Su un totale di 1,83 milioni di rapporti di lavoro nella capitale, ben 317.000 persone – il 17,3% – guadagnano meno di 15 euro l’ora: in pratica, un occupato su sei. Solo chi raggiunge questa soglia può sperare in una pensione che sia sopra il livello della prestazione minima di sussistenza. A livello nazionale, la quota di lavoratori con un salario inferiore ai 15 euro si ferma intorno al 10%.

Critiche

“Chi tiene in piedi la città ogni giorno ha diritto a un salario decente”, conclude Meiser, eletto nel 2025 nel collegio di Friedrichshain‑Kreuzberg. “Queste cifre mostrano ancora una volta quanto sia urgente per Berlino un salario minimo di 15 euro l’ora”, commenta Meiser. Secondo il deputato della Linke, se il governo vuole davvero che il lavoro duro “renda”, deve affrontare la lobby delle associazioni datoriali che difende forme di dumping salariale e alzare il salario minimo a un livello dignitoso.

Un minimo arrivato tardi

Il salario minimo legale è stato introdotto in Germania solo nel 2015, dopo lunghi dibattiti con una soglia di 8,50 euro l’ora, molto più tardi rispetto a molti altri Paesi occidentali. Da allora è stato aumentato in otto tappe, fino ai 13,90 euro attuali, lungo un percorso che molti giudicano ancora del tutto insufficiente.

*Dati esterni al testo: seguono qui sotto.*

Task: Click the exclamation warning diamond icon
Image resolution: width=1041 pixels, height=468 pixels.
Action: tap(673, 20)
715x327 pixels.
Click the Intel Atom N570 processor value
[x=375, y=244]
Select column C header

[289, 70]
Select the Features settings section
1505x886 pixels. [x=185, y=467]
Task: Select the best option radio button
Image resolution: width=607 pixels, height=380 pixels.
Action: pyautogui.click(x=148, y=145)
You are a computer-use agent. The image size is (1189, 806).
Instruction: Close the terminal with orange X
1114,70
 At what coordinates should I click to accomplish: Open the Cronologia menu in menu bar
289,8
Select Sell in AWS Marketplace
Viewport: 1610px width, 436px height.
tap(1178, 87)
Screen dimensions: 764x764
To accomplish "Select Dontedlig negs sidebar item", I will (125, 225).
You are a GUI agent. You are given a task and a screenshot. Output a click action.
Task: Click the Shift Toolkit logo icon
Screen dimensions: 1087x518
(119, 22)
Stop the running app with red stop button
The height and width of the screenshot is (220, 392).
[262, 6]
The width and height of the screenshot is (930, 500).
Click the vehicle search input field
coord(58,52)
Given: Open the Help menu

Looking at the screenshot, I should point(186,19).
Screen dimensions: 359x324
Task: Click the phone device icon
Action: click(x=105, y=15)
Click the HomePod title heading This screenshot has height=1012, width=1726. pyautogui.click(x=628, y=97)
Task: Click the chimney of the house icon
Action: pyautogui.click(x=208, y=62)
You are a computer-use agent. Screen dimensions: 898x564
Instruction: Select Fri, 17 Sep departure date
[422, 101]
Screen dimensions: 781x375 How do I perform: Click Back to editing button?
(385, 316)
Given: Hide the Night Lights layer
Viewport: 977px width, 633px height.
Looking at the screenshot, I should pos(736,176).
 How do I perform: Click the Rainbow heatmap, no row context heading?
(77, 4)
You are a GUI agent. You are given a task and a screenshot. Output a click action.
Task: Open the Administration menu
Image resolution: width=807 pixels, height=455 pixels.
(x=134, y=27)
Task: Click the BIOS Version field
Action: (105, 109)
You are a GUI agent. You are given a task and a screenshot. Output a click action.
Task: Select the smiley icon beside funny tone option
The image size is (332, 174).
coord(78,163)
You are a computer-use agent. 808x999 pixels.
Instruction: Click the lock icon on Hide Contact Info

Occupazione femminile ai massimi storici, ma resta alta la quota di lavoro part-time

In Germania, l’occupazione femminile ha raggiunto nel 2025 un nuovo record. Secondo i dati della Bundesagentur für Arbeit, al 30 giugno 2025 risultavano 16,2 milioni di donne con un impiego soggetto a contribuzione previdenziale, circa 50.000 in più rispetto all’anno precedente. Le donne rappresentano ormai il 46,5% del totale dei lavoratori assicurati, un segno evidente della loro crescente presenza nel mercato del lavoro tedesco.

Tuttavia, questo aumento è dovuto interamente al lavoro part-time. Rispetto al 2024, le occupazioni part-time femminili sono cresciute di circa 110.000 unità, mentre quelle a tempo pieno sono diminuite di 60.000. Di conseguenza, la quota di donne che lavorano part-time ha raggiunto il 50,8%, un valore ancora molto elevato. Anche tra gli uomini la tendenza è in crescita, ma su livelli nettamente inferiori: nel 2025 solo il 14% lavora in part-time.

Daniel Terzenbach, membro del consiglio della Bundesagentur für Arbeit, sottolinea come “l’aumento dell’occupazione nell’ultimo anno sia dovuto in gran parte alle donne, oltre che all’immigrazione”. Allo stesso tempo, però, evidenzia l’urgenza di migliorare le condizioni generali, con interventi che favoriscano una partecipazione più equilibrata: “Servono una rete affidabile di servizi per l’infanzia, modelli di orario flessibili, una ripartizione più equa tra lavoro e famiglia, e migliori opportunità di carriera, affinché le donne possano aumentare il proprio tempo di lavoro in modo autonomo e paritario”.

Il quadro mostra dunque una duplice realtà: le donne sono oggi una forza trainante dell’occupazione tedesca, ma restano più spesso confinate in lavori a ridotto numero di ore, con conseguenze a lungo termine su retribuzioni, pensioni e possibilità di avanzamento professionale.